Meet Clement Gascon, the unvetted Quebec judge joining the SCC
Supreme Court of Canada Justice Clement Gascon speaks during a welcoming ceremony at the Supreme Court of Canada, in Ottawa, Monday, Oct. 6, 2014. (Adrian Wyld / THE CANADIAN PRESS)
Published Monday, October 6, 2014 11:22AM EDT
Last Updated Monday, October 6, 2014 8:09PM EDT
Quebec Justice Clement Gascon will take his seat on the Supreme Court of Canada this week after a quiet appointment by a government stung by a public feud with the chief justice and the ultimate rejection of its previous appointee.
Prime Minister Stephen Harper named Gascon to the top court in early June. Gascon fills a Quebec spot on the court left vacant by the retirement of Justice Morris Fish more than a year ago. This is the longest a seat has remained vacant in 139 years.
The 54-year-old father of three publicly thanked the Supreme Court of Canada and Chief Justice Beverley McLachlin at his welcome ceremony Monday. Gascon then joked he wanted to use his camera to take a selfie photo “but the judiciary is not there yet.”
Gascon said his wife had likened his appointment to the top court “like appointing an alcoholic the president of the LCBO” – a reference to Ontario’s liquor control board.
Gascon also said he feels blessed to serve in the appointment and he’s looking forward to the task, bringing with him feelings of “pride and apprehension.”
“I want to make sure I am worthy of the trust placed in me,” he said. “I intend to live up to the challenge to the best of my abilities. Like all the members of the court, I want to maintain the essential trust of Canadians in their judiciary. I hope I’ll be able to make the justice system more effective, more intelligible, more accessible to my fellow Canadians.”
McLachlin praised Gascon as a “hard-working and gifted jurist.”
Gascon was named to the Supreme Court after Harper’s first choice to fill the seat, Federal Court Justice Marc Nadon, was ruled ineligible last March. Nadon’s rejection led to a falling out between the Harper government and McLachlin.

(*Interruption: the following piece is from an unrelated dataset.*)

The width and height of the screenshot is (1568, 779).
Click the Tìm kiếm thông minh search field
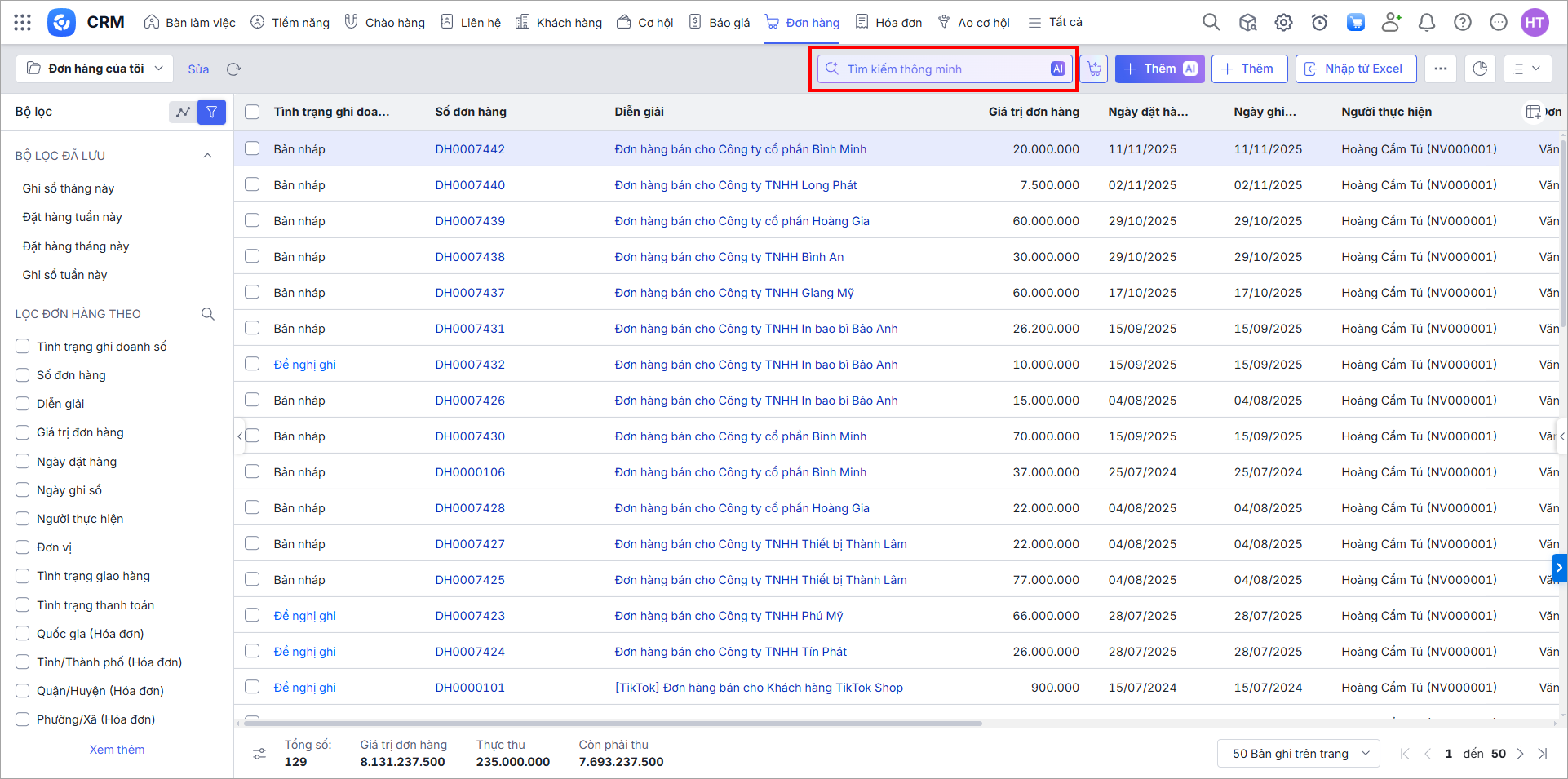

For Gascon’s appointment, Justice Minister Peter MacKay skipped normal protocol and said Gascon would not have to appear before a parliamentary committee, as the current Supreme Court selection process calls for, because that process is now under review.
As Gascon takes his seat, here’s a look at the top court’s newest judge.
Who is Justice Clement Gascon?
Gascon was born in Montreal in 1960, and received his law degree from McGill University in 1981. He was called to the Quebec bar in 1982 and spent 21 years in the Montreal office of one of Canada’s top firms, Heenan Blaikie.
While there, Gascon’s focus was civil and commercial litigation, and labour law. He was the partner who oversaw the firm’s litigation work from 1994 to 1999.
While working as a lawyer, Gascon also taught business, labour and construction law at the Universite du Quebec and at McGill. He also co-wrote books, articles and other publications on various employment law issues, particularly employment contracts.
He was appointed to the Quebec Superior Court on Oct. 10, 2002, and to the Quebec Court of Appeal on Apr. 5, 2012.
Gascon brings with him cases on controversial issues such as assisted suicide and the gun registry.
When the prime minister announced Gascon’s appointment last June, he said Gascon’s “wealth of legal knowledge and experience will be of significant benefit to this important Canadian institution.”
Harper added that Gascon was appointed following “broad consultations with prominent members of the Quebec legal community.”
Gascon had not appeared on the short list of Quebec judges that a parliamentary committee had submitted to the prime minister last year, when Harper selected Nadon.
Gascon is married to Quebec provincial court judge Marie Michelle Lavigne. The couple has three children.